I'll refer to each $|\operatorname{fix}(g)|$ by a particular letter. First, I have '$A$', any one of the 4 colours could be chosen for each of the 5 regions. This gives $4^5$.
Then I have the rotations around the centre point, '$B$'. There are 4 rotations ($\frac {1}{5}, \frac 25, \frac 35, \frac 45$), with each being able to one of the 4 colours. Therefore I have $4 \times 4$ possible choices.

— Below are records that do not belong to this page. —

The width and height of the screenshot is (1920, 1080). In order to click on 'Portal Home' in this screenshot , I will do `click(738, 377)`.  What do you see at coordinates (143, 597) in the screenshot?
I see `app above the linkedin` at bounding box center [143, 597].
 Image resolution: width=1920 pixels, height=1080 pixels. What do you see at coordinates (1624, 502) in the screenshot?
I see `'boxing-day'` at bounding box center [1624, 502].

Finally '$C$', I have the rotations in regards to 'cutting' through the edge. There are 5 edges. Each when 'cut' causes 2 'pairs' of opposite regions to swap/transpose. When transposed, these regions must be the colour which they were transposed with. So I have the axis (the cutting edge) which can be one of 4 colours and the each of the pairs which can also be one of the 4 colours. Therefore $C = 5 \times 4^3$
To find the number of colourings, the equation is: $$ \begin{align} \text{#Colourings} &= \tfrac {1}{10}[A + B + C] \\ &= \tfrac {1}{10}[4^5 + (4 \times 4) + (5\times 4^3)] \\ &= \tfrac {1}{10}[1360] \\ &= 136. \end{align} $$
Is this the correct method to go about a problem like this/have I missed anything?

Looks fine to me. That is indeed how you calculate the colorings modulo dihedral symmetry. One thing you might want to change is to say ahead of time that you're splitting into three different cases, and you're using $A,B,C$ to denote the number of fixed points collected in the final sum from the cases respectively. (Took me a minute to figure out what $A$ was supposed to be in your argument.)